Los cuatro formaban parte de un grupo de 46 reclusos trasladados el martes desde la prisión de Altamira, donde se produjo el motín que derivó en sangrientos enfrentamientos entre bandas de narcotraficantes, a otros establecimientos penitenciarios de Pará. La Segup explicó que el autobús policial estaba dividido en cuatro celdas con capacidad para 40 personas, y que en ese traslado había 30, todos esposados y pertenecientes «a la misma facción». Aunque sólo explicó que las autoridades «investigan las causas de ese hecho lamentable».

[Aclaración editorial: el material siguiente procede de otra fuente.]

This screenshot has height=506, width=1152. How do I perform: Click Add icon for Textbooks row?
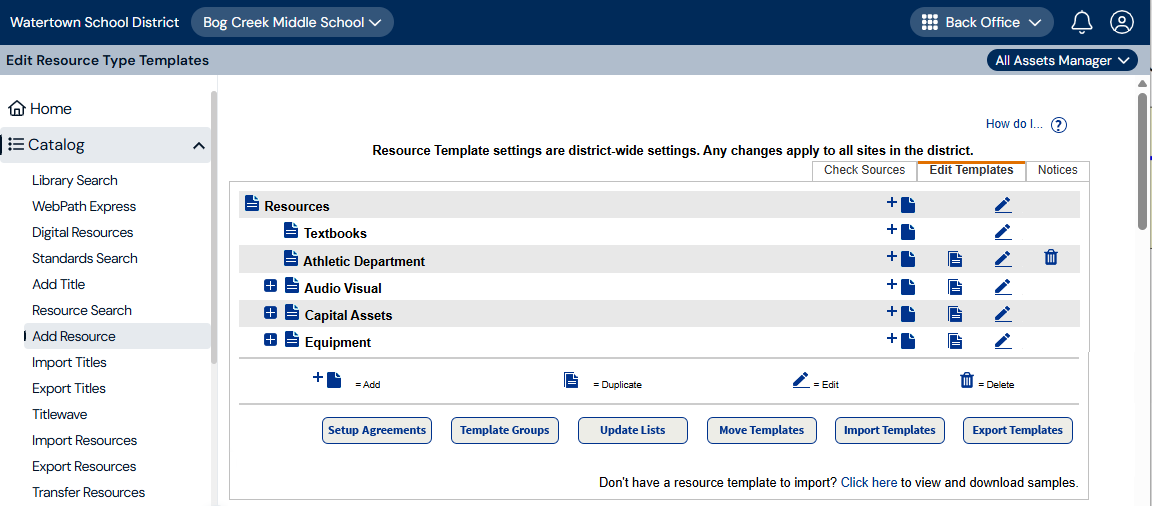click(901, 232)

En los enfrentamientos del lunes murieron 58 presos, 16 de ellos decapitados. La mayoría pereció por asfixia tras un incendio provocado por miembros de una banda en el sector que alojaba al grupo rival.
El presidente Jair Bolsonaro, que asumió en enero con promesas de liberar el porte de armas para combatir la criminalidad, hizo este miércoles su primer comentario, por Twitter, sobre esa matanza: “He visto escenas de horrores en la cárcel de Pará, pero también vi escenas macabras practicadas por los que murieron contra personas humildes e indefensas. Fuera de las cárceles también hay una guerra, en la cual prácticamente solo un lado está armado», escribió el mandatario.

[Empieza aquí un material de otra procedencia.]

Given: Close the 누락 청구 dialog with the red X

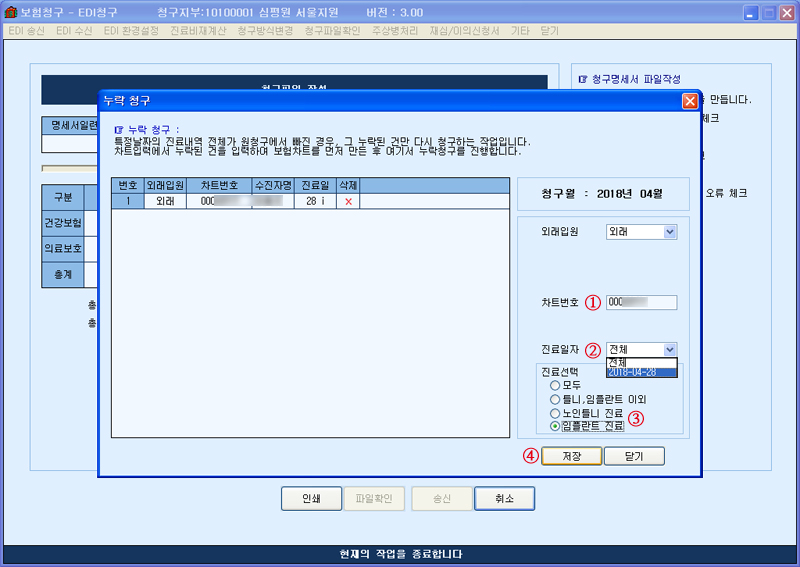Looking at the screenshot, I should tap(689, 101).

Se trata de la segunda masacre carcelaria en dos meses en Brasil. A fines de mayo, 55 detenidos fueron asesinados en varias cárceles del estado Amazonas, vecino de Pará, durante crudos enfrentamientos entre pandillas del narcotráfico. Centenas de presos son asesinados cada año en Brasil, la mayoría en ajustes de cuentas entre bandas que se disputan el control de las rutas de la cocaína. La masacre del lunes enfrentó a un grupo local, el Comando Classe A (CCA), con uno de las mayores bandas criminales de Brasil, el Comando Vermelho.

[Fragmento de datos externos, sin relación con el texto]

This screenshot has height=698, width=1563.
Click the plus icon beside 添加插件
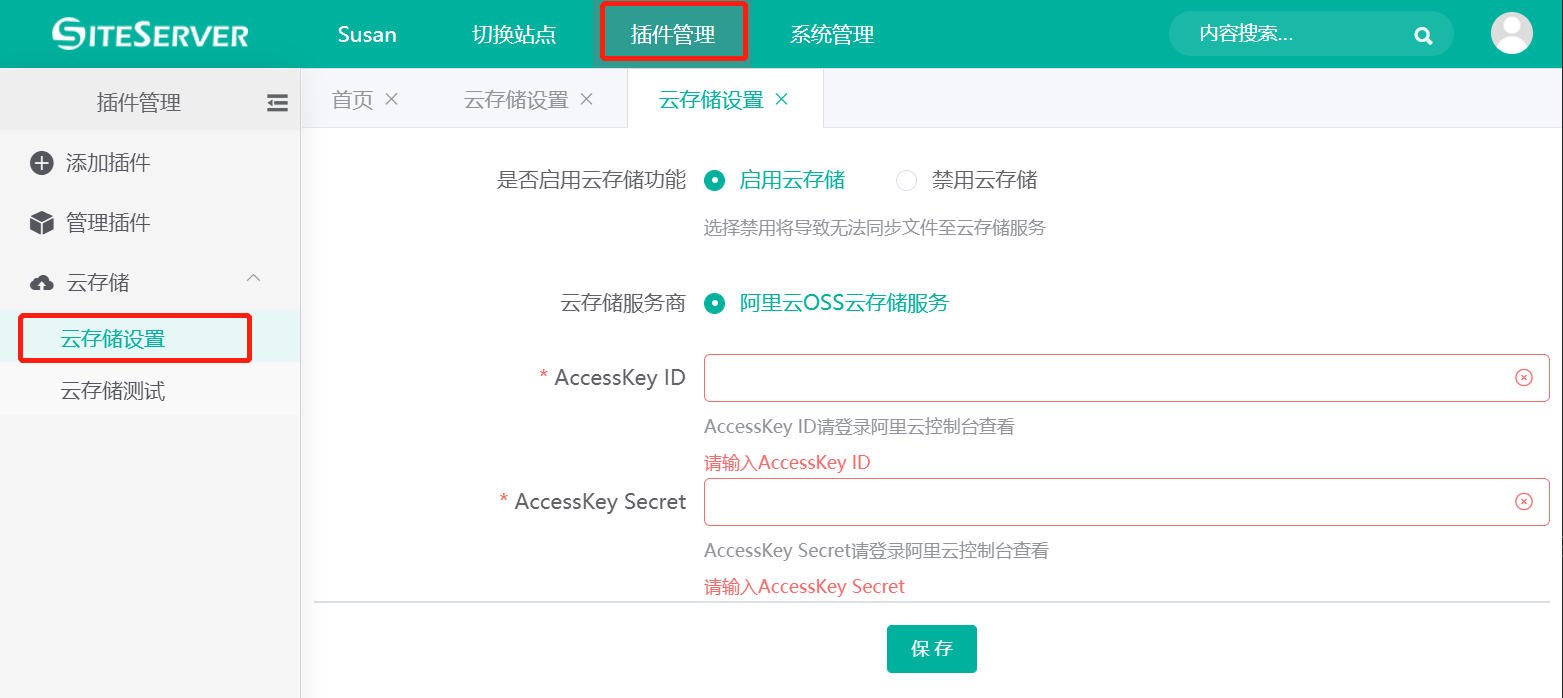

Brasil, con 726.354 detenidos, tiene la tercera mayor población carcelaria del mundo (detrás de Estados Unidos y China), según estadísticas oficiales de julio. Amnistía Internacional señala una sobrepoblación carcelaria de 800.000 reclusos respecto a las plazas en las prisiones. Las condiciones de vida en ese hacinamiento suelen ser descritas como inhumanas, con una población mayoritariamente pobre, negra y con bajo nivel escolar.
El Consejo Nacional de Justicia, un organismo gubernamental, indicó en un informe que las condiciones de la cárcel de Altamira son «muy malas», con un hacinamiento de más del doble de su capacidad.